Plutarque naît vers 45 après JC. Son œuvre, comme sa vie, fut en quelque sorte placée sous le signe de la mixité, du croisement. Je m'explique. Plutarque est un grec, non de l'époque de la grandeur d'Athènes ou de Sparte, mais du temps de l'hégémonie romaine. Ayant vécu à Rome et étudié à Athènes, maîtrisant le grec et (dans une moindre mesure) le latin, il est comme un point de jonction entre les deux civilisations. Cette dualité se retrouve jusque dans la particularité de son œuvre, puisque les Vies Parallèles se construisent autour de couples de "biographies"; à chaque vie d'un héros grec, Plutarque associe celle d'un héros romain: Démosthène et Cicéron par exemple. Chaque couple de biographies est suivi d'une comparaison des deux vies, destinée à établir lequel des deux héros a été le plus vertueux. Car l'auteur est moins historien que philosophe. Les vies ont pour but certes d'instruire sur l'histoire, mais aussi et surtout de donner aux lecteurs des modèles de vertu.

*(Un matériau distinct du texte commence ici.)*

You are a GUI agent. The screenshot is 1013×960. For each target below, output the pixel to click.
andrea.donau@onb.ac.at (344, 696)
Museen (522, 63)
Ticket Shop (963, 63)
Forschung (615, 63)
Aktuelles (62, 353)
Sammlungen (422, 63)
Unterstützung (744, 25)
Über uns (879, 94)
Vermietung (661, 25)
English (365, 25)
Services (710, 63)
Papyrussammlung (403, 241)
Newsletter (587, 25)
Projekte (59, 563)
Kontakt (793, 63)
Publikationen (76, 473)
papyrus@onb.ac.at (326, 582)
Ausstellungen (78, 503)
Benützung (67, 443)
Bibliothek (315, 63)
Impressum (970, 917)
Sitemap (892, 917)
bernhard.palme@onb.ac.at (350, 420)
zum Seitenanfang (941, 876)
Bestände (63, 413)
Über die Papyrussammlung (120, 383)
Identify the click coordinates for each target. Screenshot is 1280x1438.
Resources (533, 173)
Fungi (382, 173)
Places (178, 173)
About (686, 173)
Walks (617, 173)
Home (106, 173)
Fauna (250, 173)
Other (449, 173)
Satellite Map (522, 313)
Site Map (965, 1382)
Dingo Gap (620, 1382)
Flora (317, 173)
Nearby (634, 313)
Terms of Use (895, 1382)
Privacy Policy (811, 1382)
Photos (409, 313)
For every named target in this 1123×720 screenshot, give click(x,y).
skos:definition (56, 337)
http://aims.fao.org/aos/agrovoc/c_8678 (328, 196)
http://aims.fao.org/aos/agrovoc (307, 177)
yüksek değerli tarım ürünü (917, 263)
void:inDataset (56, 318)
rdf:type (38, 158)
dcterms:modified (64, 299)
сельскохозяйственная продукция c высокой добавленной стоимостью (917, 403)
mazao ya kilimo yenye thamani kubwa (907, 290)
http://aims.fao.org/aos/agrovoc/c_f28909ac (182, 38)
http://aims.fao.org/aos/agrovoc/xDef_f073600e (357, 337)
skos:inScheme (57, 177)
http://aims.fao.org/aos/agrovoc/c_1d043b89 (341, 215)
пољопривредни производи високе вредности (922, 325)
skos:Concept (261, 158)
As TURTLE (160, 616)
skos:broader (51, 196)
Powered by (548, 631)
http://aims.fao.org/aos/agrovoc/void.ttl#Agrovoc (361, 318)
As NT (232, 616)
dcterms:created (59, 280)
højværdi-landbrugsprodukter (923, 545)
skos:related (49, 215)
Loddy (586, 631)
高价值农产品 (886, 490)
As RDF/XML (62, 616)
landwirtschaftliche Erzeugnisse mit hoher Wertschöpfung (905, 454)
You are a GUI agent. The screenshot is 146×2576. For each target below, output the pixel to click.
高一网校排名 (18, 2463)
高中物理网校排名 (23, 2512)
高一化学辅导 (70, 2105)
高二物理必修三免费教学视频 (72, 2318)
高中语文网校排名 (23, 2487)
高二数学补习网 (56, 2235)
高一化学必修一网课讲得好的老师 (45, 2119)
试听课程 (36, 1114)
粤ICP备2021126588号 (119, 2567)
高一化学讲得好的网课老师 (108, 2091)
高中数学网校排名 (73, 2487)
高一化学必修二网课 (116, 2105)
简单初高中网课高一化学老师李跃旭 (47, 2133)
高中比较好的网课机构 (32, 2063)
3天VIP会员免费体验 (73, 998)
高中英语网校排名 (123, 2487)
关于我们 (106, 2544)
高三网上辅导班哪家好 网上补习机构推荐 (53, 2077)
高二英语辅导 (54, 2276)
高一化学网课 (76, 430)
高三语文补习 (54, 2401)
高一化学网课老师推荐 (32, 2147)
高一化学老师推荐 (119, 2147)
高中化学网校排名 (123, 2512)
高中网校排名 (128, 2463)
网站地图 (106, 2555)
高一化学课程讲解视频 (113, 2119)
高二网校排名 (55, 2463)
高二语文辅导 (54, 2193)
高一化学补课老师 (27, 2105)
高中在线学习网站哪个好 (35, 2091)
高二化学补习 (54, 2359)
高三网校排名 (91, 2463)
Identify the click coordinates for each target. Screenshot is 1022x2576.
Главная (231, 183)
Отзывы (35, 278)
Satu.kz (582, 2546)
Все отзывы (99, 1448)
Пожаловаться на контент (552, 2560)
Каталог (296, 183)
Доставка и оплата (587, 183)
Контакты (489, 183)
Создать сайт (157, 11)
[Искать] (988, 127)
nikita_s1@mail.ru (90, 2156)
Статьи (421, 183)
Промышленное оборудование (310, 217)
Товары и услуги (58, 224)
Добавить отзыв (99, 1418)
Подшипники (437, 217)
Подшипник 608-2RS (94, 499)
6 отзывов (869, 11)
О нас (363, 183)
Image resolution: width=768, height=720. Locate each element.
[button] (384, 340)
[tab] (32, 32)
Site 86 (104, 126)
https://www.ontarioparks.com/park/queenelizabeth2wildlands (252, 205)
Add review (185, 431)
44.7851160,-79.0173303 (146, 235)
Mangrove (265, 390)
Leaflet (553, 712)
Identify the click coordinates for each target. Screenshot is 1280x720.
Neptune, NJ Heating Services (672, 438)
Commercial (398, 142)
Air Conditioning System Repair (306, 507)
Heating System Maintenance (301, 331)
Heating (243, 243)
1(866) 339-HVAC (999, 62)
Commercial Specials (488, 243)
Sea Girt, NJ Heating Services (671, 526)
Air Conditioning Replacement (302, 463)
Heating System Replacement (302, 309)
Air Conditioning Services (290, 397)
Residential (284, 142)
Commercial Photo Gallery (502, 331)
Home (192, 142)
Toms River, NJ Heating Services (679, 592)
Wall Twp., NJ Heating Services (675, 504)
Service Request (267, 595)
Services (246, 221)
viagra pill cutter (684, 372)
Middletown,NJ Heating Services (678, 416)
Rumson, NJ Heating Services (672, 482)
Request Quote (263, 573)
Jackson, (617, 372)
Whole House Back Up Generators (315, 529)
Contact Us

Mais ces récits nous donnent plus largement à réfléchir sur les actions des hommes et sur l'histoire, car si les actes de vertu sont légion, les passages épiques font souvent place au tragique, tant sont nombreuses les vies qui s'achèvent sur de terribles revers de fortune. Ceux-ci étant le fruit tantôt de l'ambition démesurée des personnages, tantôt de leurs erreurs ou vices (par exemple la témérité de Marcellus), ou encore d'éléments parfaitement extérieurs, l'ouvrage nous donne autant de modèles à imiter que d'exemples à ne pas suivre.
On ne peut que regretter que plusieurs vies aient été perdues, surtout quand on sait que certaines concernaient de très grands personnages (au moins l'un des deux Scipion des guerres puniques par exemple). Mais l'ouvrage (du moins l'édition que nous en avons) comporte tout de même 48 vies, en moyenne de 25 à 35 pages (mais certaines en contiennent plus du double, notamment pour les personnages de l'époque des guerres civiles romaines).
Il y a donc de quoi lire, et la lecture des vies parallèles ravira tant les amateurs d'histoire, qui y trouveront, outre un récit succinct des évènements, de précieuses indications sur les rites et institutions (voir par exemple la vie de Lycurgue, riche en détails sur les institutions de Sparte), que les amateurs de philosophies morale et politique. Profitons-en pour ajouter que l'édition Quarto Gallimard (la seule que j'aie pu consulter), est très riche en notes de bas de page et informations complémentaires, qui viennent compléter un récit parfois approximatif, voire inexact.
Nous avons de nombreuses raisons de nous replonger dans ce monument d'écriture qui, plutôt délaissé de nos jours, a longtemps été un ouvrage de référence, notamment au XVIIIe siècle (il suffit de voir ce qu'en a dit Rousseau, ou l'utilisation qu'en a fait Montesquieu).